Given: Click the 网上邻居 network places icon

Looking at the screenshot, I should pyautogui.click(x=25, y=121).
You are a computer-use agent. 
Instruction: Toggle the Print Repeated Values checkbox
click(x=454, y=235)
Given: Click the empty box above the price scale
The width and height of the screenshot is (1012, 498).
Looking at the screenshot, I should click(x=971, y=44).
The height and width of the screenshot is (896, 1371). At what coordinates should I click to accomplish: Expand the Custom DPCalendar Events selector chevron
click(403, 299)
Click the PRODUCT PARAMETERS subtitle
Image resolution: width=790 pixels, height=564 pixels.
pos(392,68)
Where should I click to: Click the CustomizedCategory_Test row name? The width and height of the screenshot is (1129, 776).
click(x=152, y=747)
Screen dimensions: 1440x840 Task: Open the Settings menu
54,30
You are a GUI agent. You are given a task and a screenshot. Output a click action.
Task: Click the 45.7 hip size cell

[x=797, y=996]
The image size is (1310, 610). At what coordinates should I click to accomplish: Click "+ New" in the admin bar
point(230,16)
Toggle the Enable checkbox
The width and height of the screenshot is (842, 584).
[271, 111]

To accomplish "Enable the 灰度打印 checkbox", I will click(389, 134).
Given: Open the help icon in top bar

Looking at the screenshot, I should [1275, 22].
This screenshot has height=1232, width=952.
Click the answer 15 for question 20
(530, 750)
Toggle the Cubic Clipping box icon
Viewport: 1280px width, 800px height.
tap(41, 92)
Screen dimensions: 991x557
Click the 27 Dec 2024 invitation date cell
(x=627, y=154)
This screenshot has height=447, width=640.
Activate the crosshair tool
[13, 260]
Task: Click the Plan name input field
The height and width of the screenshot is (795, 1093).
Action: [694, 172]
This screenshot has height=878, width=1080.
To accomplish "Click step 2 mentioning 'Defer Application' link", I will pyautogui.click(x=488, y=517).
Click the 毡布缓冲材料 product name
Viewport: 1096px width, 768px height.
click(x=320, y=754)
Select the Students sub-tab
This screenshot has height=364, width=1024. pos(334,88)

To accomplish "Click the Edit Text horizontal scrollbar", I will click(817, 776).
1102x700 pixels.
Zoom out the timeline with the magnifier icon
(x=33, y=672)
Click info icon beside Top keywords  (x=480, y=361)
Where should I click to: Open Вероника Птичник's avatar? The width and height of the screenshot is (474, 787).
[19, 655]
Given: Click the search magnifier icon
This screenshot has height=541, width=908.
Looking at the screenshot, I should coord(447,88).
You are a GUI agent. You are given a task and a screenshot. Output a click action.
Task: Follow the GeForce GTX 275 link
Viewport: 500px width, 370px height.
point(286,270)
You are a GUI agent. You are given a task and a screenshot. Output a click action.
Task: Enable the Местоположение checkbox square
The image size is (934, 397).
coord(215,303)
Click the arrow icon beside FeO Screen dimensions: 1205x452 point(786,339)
··········
> [Work order]: Using only the listing above, restate exactly the lines from the line containing "This screenshot has height=447, width=640." through the line containing "This screenshot has height=878, width=1080.", both included.

> [Response to this exercise]:
This screenshot has height=447, width=640.
Activate the crosshair tool
[13, 260]
Task: Click the Plan name input field
The height and width of the screenshot is (795, 1093).
Action: [694, 172]
This screenshot has height=878, width=1080.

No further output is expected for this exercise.